Scott’s book was a critique of the state’s standardization and uniformism. He discusses the concept of fiscal forestry, in which scientists not only standardized counting and yielding techniques but completely reinvented the layout of the forest to standardize the industry. Scott’s main argument is that through state control, the industry was transformed to become uniform and profitable. However, this new practice did not come without its consequences, the productivity declined, and the industry suffered. Scott states, “if the natural world, however shaped by human use, is too unwieldy in its ‘raw’ form for administrative manipulation, so too are the actual social patterns of human interaction with nature bureaucratically indigestible in their raw form” (22).[7] The affidavits are a counterexample to the failure of fiscal forestry. In this case, the trees are German-Americans. The state succeeds because they eliminate the struggle between local and federal authorities. By ordering all of them to come forward and testify their loyalty to America in front of a local authority, a uniform method of control has been imposed. Not only that, but as shown in the figure below, the amount of information that the government collects on these enemy aliens is incredibly extensive. The requirement of fingerprints and photographs adds yet another level of surveillance; German-Americans are bound to feel watched, and any anti-American sentiments extinguished.

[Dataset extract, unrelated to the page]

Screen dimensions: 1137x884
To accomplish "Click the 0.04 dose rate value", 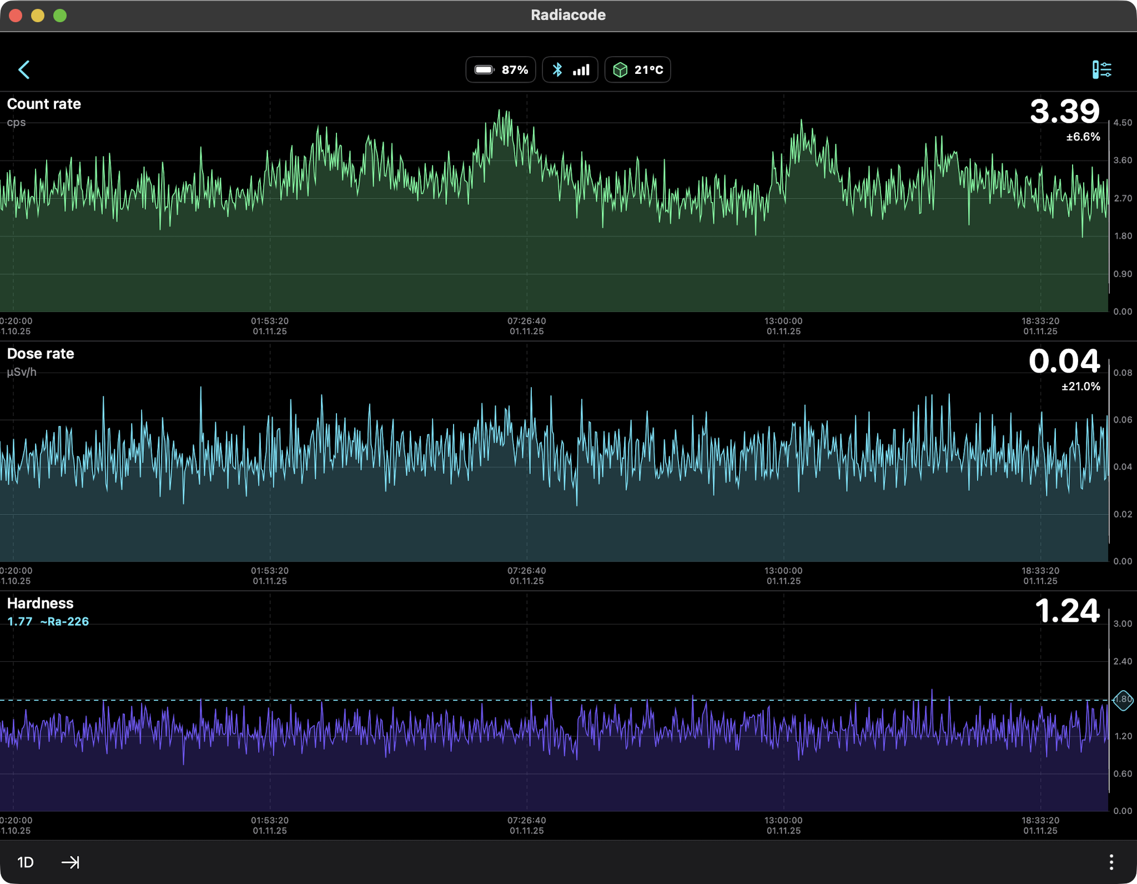I will click(x=1064, y=361).
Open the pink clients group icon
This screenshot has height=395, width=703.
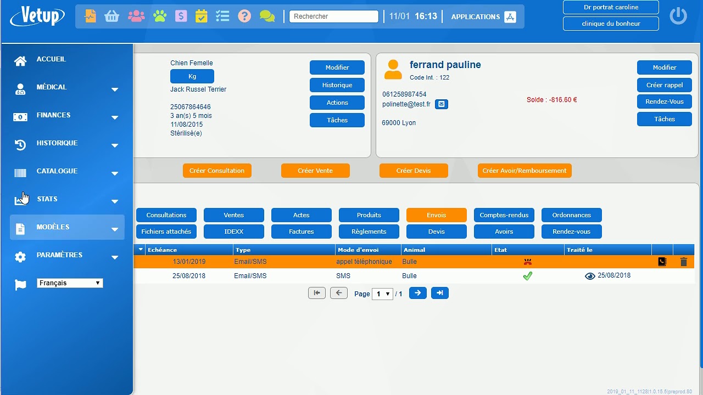pos(136,16)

Currently, the collection can be found on the National Archives website. Each entry is an individual’s affidavit, which are digital scans of the original forms. The information provided by each registrant is relatively simple to digitize. Their addresses, naturalization history, marital and familial information can easily be organized into a grid-like digital spreadsheet. However, the biggest challenge this archive faces if it were to be transformed into text data is the loss of the photographs and fingerprint records. The loss of this information is more than just omitting data; the audience will lose a significant amount of context. One of the main themes of this collection is American surveillance of German immigrants during World War I. As shown above in the affidavit of Johanna Weik, the government collects a substantial amount of information on each enemy alien. Beyond just detailed description of their appearance, there is a requirement of biometric information; instilling in them a fear factor that will prevent them from colluding with the German military. Therefore, to preserve the sentiments and emotions felt by German-Americans during this transformative period, digitization of this data set should preserve the photos as well as the fingerprints. The only text that has been digitized is the names of all the registrants. A portion of the forms was filled out via typewriter, and will be easy to digitize. However, most were filled out by individuals in cursive handwriting. This creates another obstacle: as cursive becomes less prevalent, finding people to digitize cursive data will also become increasingly challenging. Ultimately, it is crucial to preserve these affidavits as they show a darker side of President Wilson’s legacy, in which he mobilized the state against German-Americans in a way that prefigures Japanese-American internment two decades later.


[1] Lehr, Dick. “The Racist Legacy of Woodrow Wilson.” The Atlantic. Atlantic Media Company, May 4, 2021.

[2] Department of Justice, Office of the U.S. Marshal for the District of Kansas, Enemy Registration Affidavits, National Archives Catalog 286181

[3] U.S. District Court for the Eastern District of North Carolina, Alien Registration Affidavits, National Archives Catalog 5889371

[4]  U.S. District Court for the District of Kentucky, Alien Enemy Registrations, National Archives Catalog 5752917

[5] Population Schedules for the 1850 Census, 1850 - 1850 Record Group 29: Records of the Bureau of the Census, 1790 - 2007. https://paperdata.benschmidt.org/datasets/1850_uscensus_winslowhomer_entry

[6] Kinnahan, Thomas P. "Charting Progress: Francis Amasa Walker's Statistical Atlas of the United States and Narratives of Western Expansion." American Quarterly 60, no. 2 (2008): 399-423.

[7] Scott, James C. Chapter 1, “Nature and Space.” In Seeing like a State: How Certain Schemes to Improve the Human Condition Have Failed. New Haven: Yale University Press, 1998.